Le Tribunal Administratif de Nîmes a rejeté la requête de M. C... pour irrecevabilité manifeste. Le requérant se bornait à relater des faits concernant la destruction d’un caveau familial sans formuler de conclusions tendant à l’annulation d’une décision administrative. En application de l’article R. 222-1 du code de justice administrative, le président de la 3ème chambre a prononcé le rejet par ordonnance.
Texte intégral
Vu la procédure suivante :
Par une requête, enregistrée le 6 février 2026, M. B... C... expose au tribunal qu’un caveau familial était situé entre la maison de la famille A... et le cimetière actuel, que des travaux ont été effectués en 2017, que sur l’emplacement du caveau a été édifié un lotissement, que cette pratique est punie par la loi.
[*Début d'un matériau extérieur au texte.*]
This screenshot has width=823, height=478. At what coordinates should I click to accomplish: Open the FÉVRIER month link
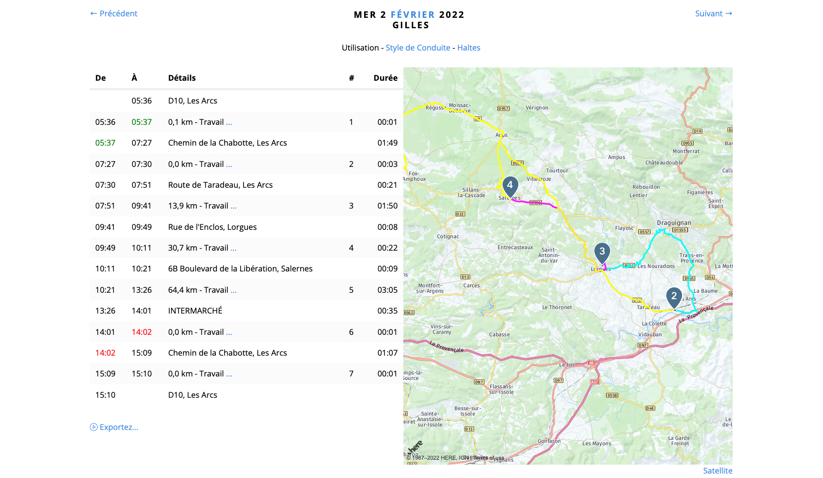(x=412, y=14)
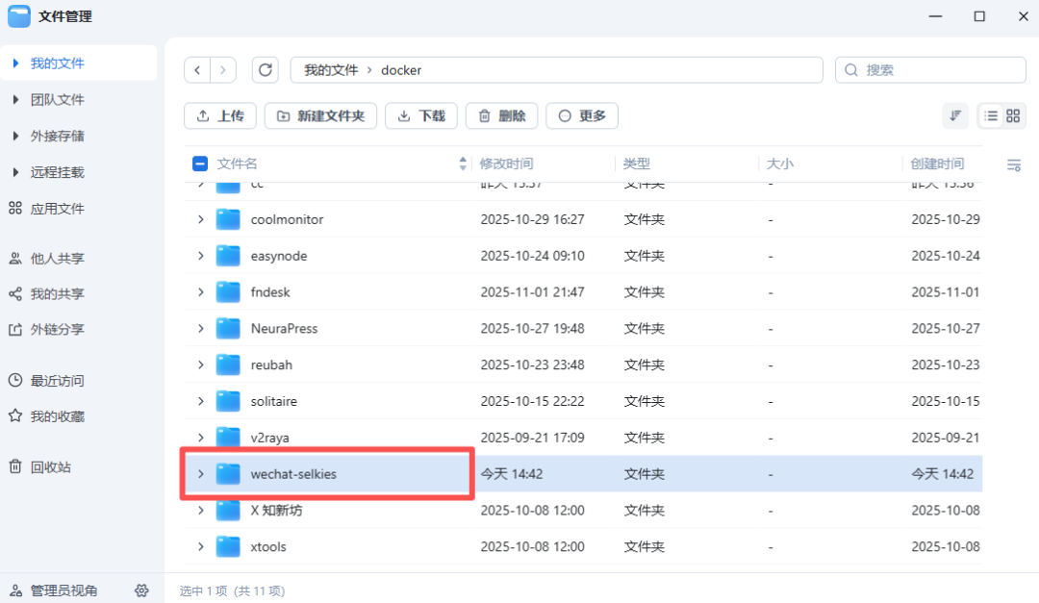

Vu les autres pièces du dossier.
Vu le code de justice administrative.
Considérant ce qui suit :
1. L’article R. 222-1 du code de justice administrative dispose que « (…) les présidents de formation de jugement des tribunaux (…) peuvent, par ordonnance : (…) 4º Rejeter les requêtes manifestement irrecevables, lorsque la juridiction n'est pas tenue d'inviter leur auteur à les régulariser ou qu'elles n'ont pas été régularisées à l'expiration du délai imparti par une demande en ce sens (…) ».
2. Aux termes de l’article R. 411-1 du même code, « La juridiction est saisie par requête. La requête indique les noms et domicile des parties. Elle contient l’exposé des faits et moyens, ainsi que l’énoncé des conclusions soumises au juge. (…) ».
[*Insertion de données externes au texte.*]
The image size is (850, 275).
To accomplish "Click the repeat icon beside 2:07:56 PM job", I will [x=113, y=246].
3. M. C... se borne à relater des faits relatifs à la destruction d’un caveau familial sans demander l’annulation d’une décision administrative dont pourrait se saisir la juridiction. La requête de M. C... est dépourvue de toute conclusion. Dès lors, cette requête est entachée d’une irrecevabilité manifeste et doit, par suite, être rejetée par application des dispositions précitées du 4° de l’article R. 222-1 du code de justice administrative.
O R D O N N E :
Article 1er : La requête n°2600606 de M. C... est rejetée.
Article 2 : La présente ordonnance sera notifiée à M. B... C....
Fait à Nîmes, le 13 février 2026.
Le président de la 3ème chambre,
P. PERETTI
La République mande et ordonne au préfet du Gard en ce qui le concerne et à tous commissaires de justice à ce requis, en ce qui concerne les voies de droit commun contre les parties privées, de pourvoir à l’exécution de la présentée décision.